Die geheime Offenbarung des hl. Johannes

Die Ketzer fürchten die Gerichte Gottes (Kap. 6, 15-17)

Die Auswirkungen der barbarischen Invasionen auf alle Klassen im Imperium werden in den letzten Versen dieses Kapitels kurz beschrieben. Sieben Klassen, die die römische Bevölkerung repräsentieren, werden aufgezählt, um die totale Subversion der römischen Ordnung anschaulich zu beschreiben. Die heilige Zahl SIEBEN bezeichnet das Gericht Gottes und des Lammes.
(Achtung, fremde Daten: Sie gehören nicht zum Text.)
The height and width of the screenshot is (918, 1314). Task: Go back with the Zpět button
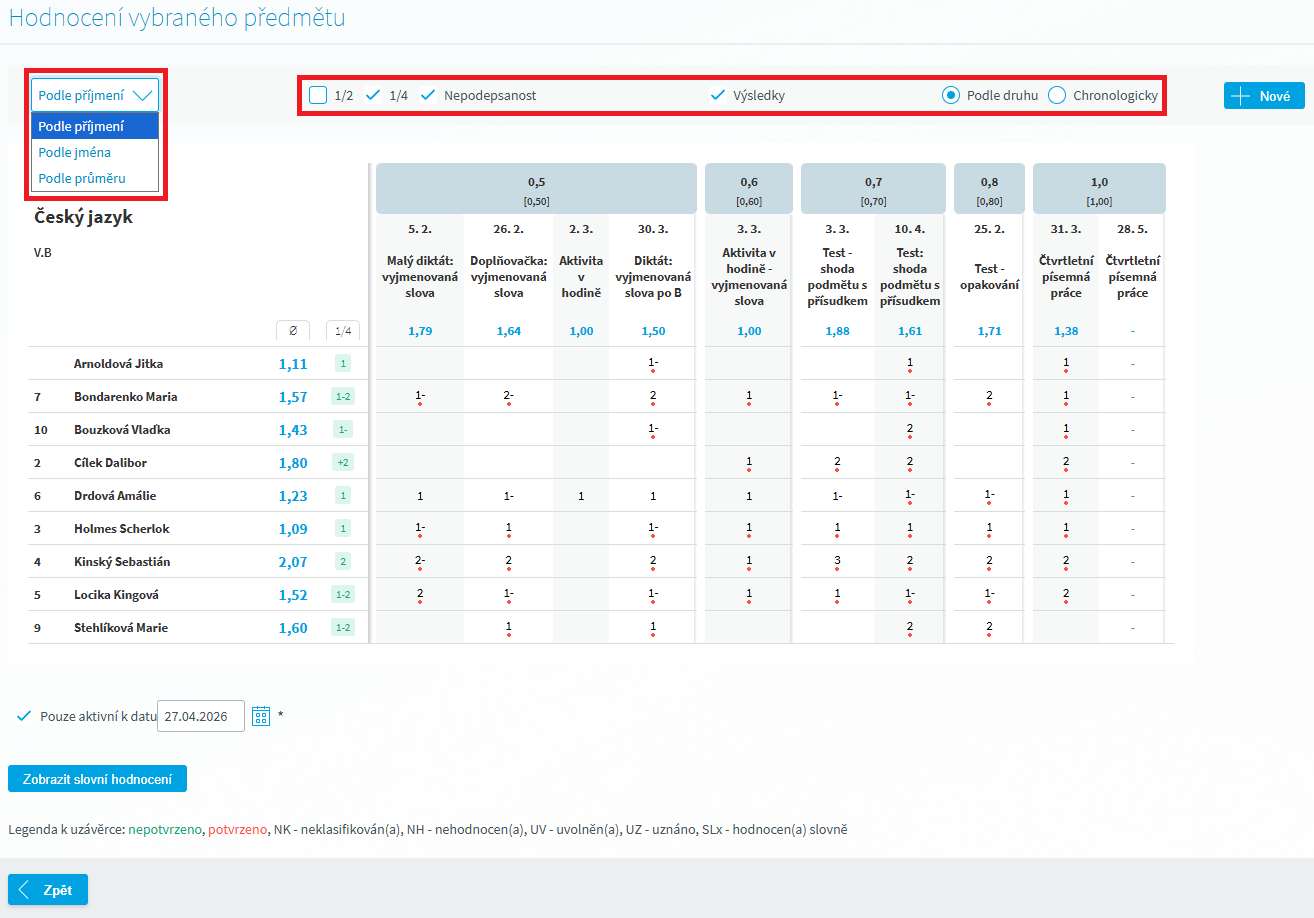pyautogui.click(x=48, y=890)

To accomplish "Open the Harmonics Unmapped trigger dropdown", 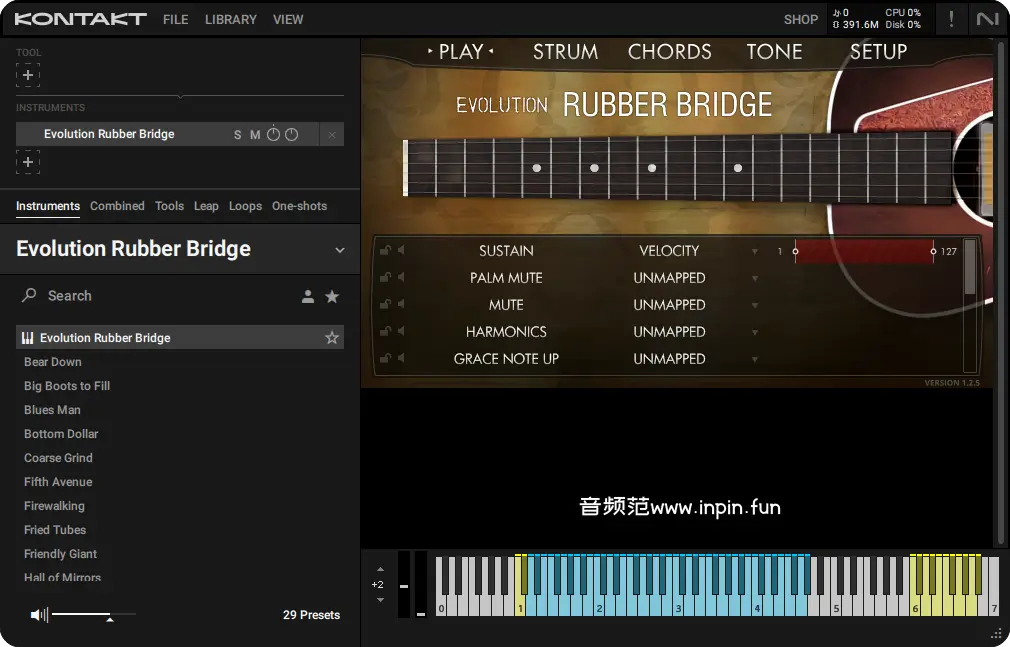I will [x=755, y=332].
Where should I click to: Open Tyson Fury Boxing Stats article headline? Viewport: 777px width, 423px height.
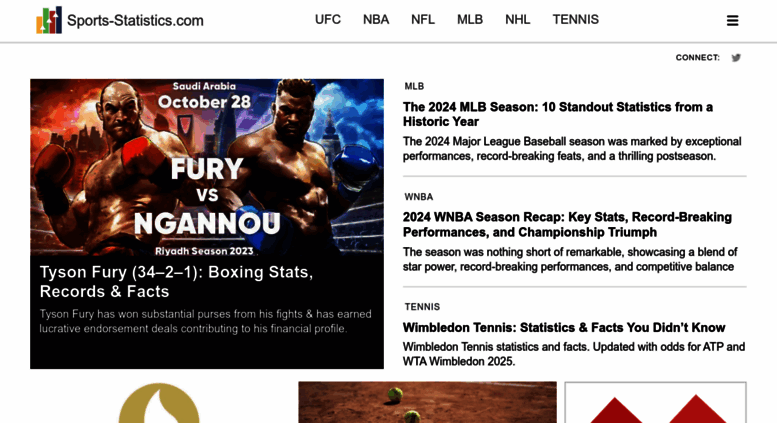pyautogui.click(x=176, y=281)
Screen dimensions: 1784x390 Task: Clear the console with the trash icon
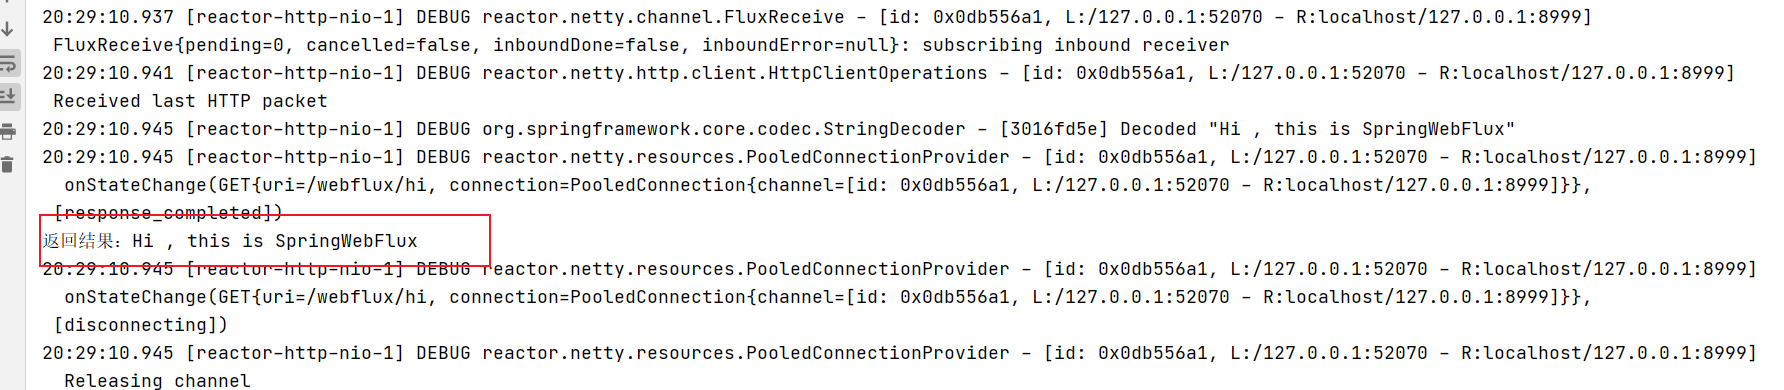[8, 165]
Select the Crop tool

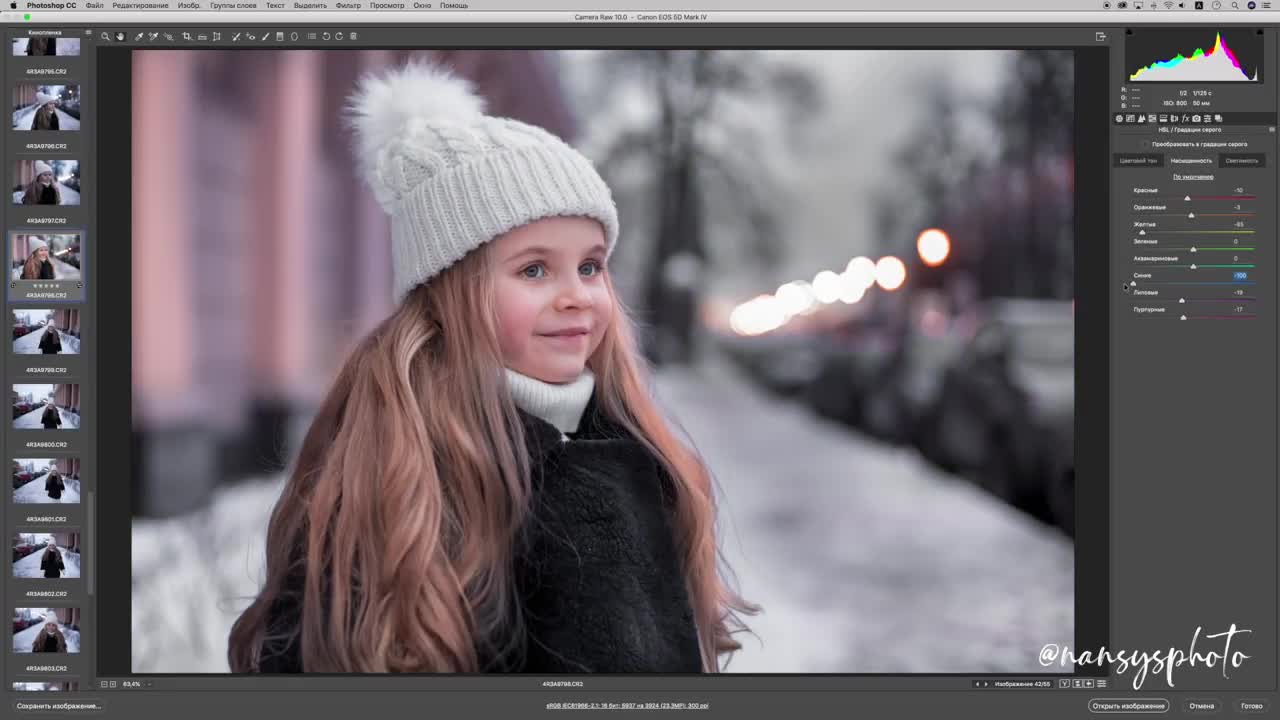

Es fällt auf alle römischen Bewohner: auf die Könige, die unter der Herrschaft Roms herrschen; auf die Prokonsuln, die die Provinzen regierten; auf die Offiziere der Armee; auf die Reichen, deren Reichtum nur ihre Gefahr erhöhen wird; auf die starken Krieger, deren körperliche Stärke ihnen nichts nützen wird, weil Gott gegen sie kommt; auf die Sklaven, die vom Reichtum und Luxus der Römer lebten, und auf die freien Bürger, die die Vorrechte der Römer genossen. Alle Klassenunterschiede werden ausgelöscht, und alle Menschen werden auf die gleiche Stufe des Elends gebracht. Eine Klasse von Männern soll keine andere Chance des Fliehens haben als andere, und diejenigen, die doch fliehen, werden mit ihrem bloßen Leben entkommen. Sie alle fliehen zur Sicherheit und suchen nach Verstecken, die sie finden können.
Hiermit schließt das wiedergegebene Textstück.